Cet effort de formation des forces locales va être amplifié avec le groupement de forces spéciales européennes Takuba, dont la capacité opérationnelle initiale a été prononcée en juillet dernier, avec des commandos français et estoniens.

Cette unité, placée sous l’autorité de Barkhane, a la mission de former, d’entraîner et d’accompagner au combat les forces locales, en l’occurrence malienne pour le moment. Et elle va prendre du volume avec les contributions annoncées par plusieurs pays européens, dont certaines se sont déjà concrétisées.

« Takuba, c’est aujourd’hui 8 pays européens partenaires mobilisés à nos côtés : la Suède, la République Tchèque, l’Estonie, l’Italie, le Danemark, le Portugal, la Belgique et les Pays-Bas. Et par ailleurs, il faut rappeler que nous sommes politiquement soutenus par l’Allemagne, la Norvège et la Grande-Bretagne », a rappelé Mme Parly.

« Le groupe franco-tchèque vient d’achever son déploiement et a déjà entamé son entrainement avec une unité malienne. Il sera d’ailleurs bientôt engagé à son tour en opération » et le « contingent suédois a également commencé son déploiement et il monte en puissance », avec 150 militaires stationnés à Ménaka, 3 hélicoptères de manœuvre, un avion de transport tactique et une équipe chirurgicale », a indiqué la ministre Parly.
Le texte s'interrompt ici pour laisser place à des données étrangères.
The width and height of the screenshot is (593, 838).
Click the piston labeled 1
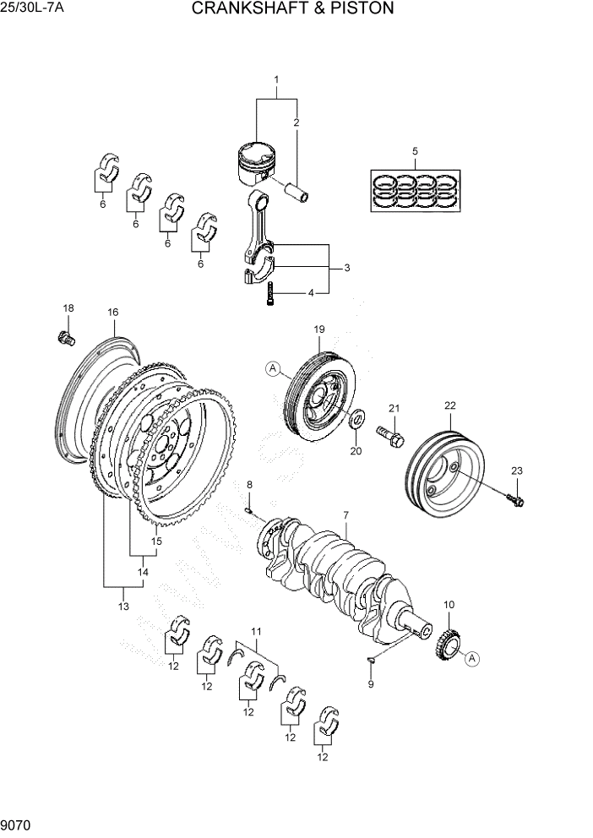[256, 163]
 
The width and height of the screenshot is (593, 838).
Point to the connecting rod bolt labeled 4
[269, 296]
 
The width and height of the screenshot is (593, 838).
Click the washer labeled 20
[356, 417]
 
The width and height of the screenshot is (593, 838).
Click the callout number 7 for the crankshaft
[345, 514]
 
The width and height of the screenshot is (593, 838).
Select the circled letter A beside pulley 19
[272, 367]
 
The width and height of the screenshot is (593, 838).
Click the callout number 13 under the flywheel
[123, 607]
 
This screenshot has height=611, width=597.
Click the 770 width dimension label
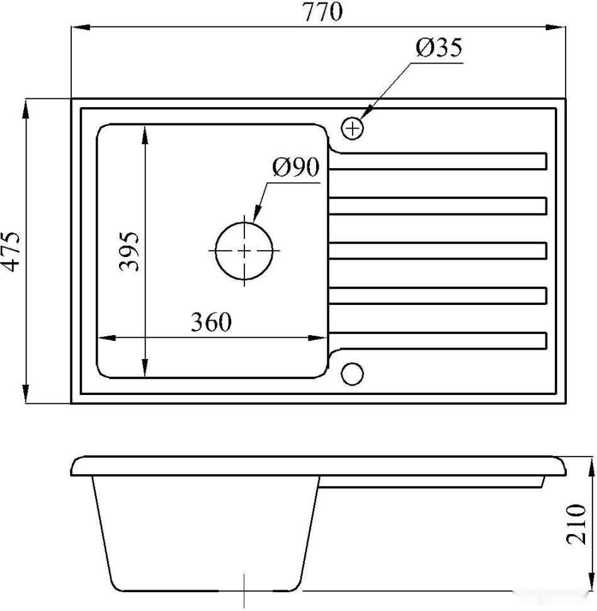[322, 12]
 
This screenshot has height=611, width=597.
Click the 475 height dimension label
[10, 251]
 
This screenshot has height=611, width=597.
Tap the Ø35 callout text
[439, 47]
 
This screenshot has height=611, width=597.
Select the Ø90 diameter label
[296, 167]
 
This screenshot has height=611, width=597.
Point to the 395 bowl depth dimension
[128, 251]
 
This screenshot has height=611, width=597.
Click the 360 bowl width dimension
[211, 323]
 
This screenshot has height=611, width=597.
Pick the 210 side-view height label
[576, 523]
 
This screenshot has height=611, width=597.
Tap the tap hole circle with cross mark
[352, 128]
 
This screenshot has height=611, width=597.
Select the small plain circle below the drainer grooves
[352, 374]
Ce détachement sera au complet « dans quelques semaines », a-t-elle précisé.

Bien que ne faisant pas partie des pays ayant affiché leur soutien politique à Takuba, l’Italie poursuit actuellement ses travaux de planification, avec 200 militaires et 8 hélicoptères de manœuvre, en vue d’un « déploiement à partir de mars de cette année », a annoncé Mme Parly, qui a fait état d’autres contributions à venir, en précisant, cette fois, les pays concernés.

« Par ailleurs, d’autres contributions sont annoncées pour les prochains mois, notamment de la part du Danemark, du Portugal, de l’Ukraine, de la Grèce, de la Hongrie », a-t-elle en effet affirmé.
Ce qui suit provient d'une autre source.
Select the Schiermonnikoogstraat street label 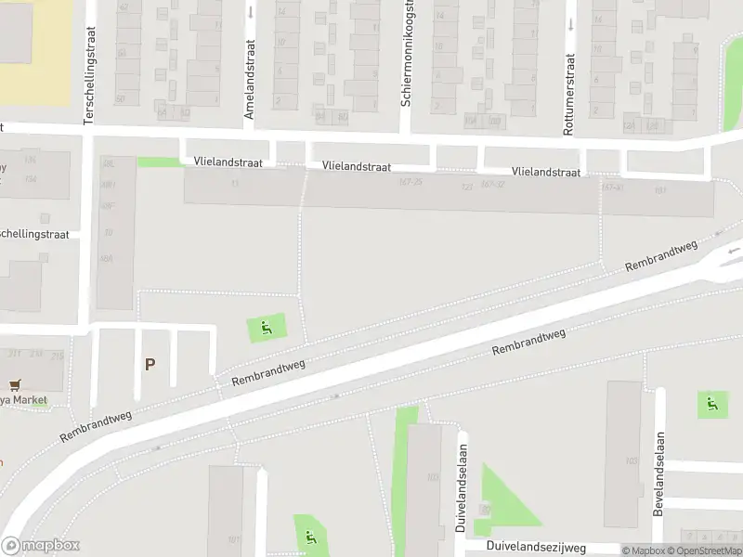pyautogui.click(x=406, y=54)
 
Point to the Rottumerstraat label pyautogui.click(x=568, y=94)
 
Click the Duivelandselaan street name pyautogui.click(x=461, y=486)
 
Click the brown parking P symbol pyautogui.click(x=149, y=365)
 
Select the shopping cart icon pyautogui.click(x=14, y=385)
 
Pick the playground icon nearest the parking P pyautogui.click(x=267, y=328)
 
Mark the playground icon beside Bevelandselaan pyautogui.click(x=712, y=404)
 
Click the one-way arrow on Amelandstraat pyautogui.click(x=251, y=13)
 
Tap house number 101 pyautogui.click(x=233, y=539)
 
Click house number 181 pyautogui.click(x=660, y=190)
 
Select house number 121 pyautogui.click(x=466, y=187)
Si l’intérêt des pays cités par Takuba a déjà été évoqué, celui de la Hongrie est en revanche nouveau. A priori, Budapest envisagerait donc d’engager des éléments de la 2e Brigade d’opérations spéciales « Vitéz Bertalan Árpád » de ses forces armées. Cela étant, des militaires hongrois ont déjà été déployés au Mali, notamment au sein d’EUTM Mali, la mission de l’Union européenne lancée en 2013 pour former les forces armées malienne [FAMa]

Quoi qu’il en soit, ces contributions européennes au groupement de forces spéciales Takuba s’expliquent par une analyse partagée des enjeux sahéliens.

« Si Daesh et al-Qaïda s’emparent du Sahel, s’ils en font un sanctuaire, alors il y a un risque de les voir s’étendre du Sahel à toute l’Afrique de l’Ouest. Il y a aussi un risque de voir la région déstabilisée devenir une sorte de base-arrière de multinationales terroristes […] où il serait possible d’entraîner des jihadistes et de préparer de nouveaux attentats. On a d’ailleurs déjà vu ce que cela a donné en Afghanistan avant 2001, au Levant avant 2014. Et cela, c’est évidemment un risque pour la France et pour l’Europe. […]C’est parce que nos partenaires européens partagent pleinement cette évaluation qu’ils s’investissent chaque jour un peu plus au Sahel, chacun selon ses moyens, ses traditions, ses pratiques », a expliqué Mme Parly.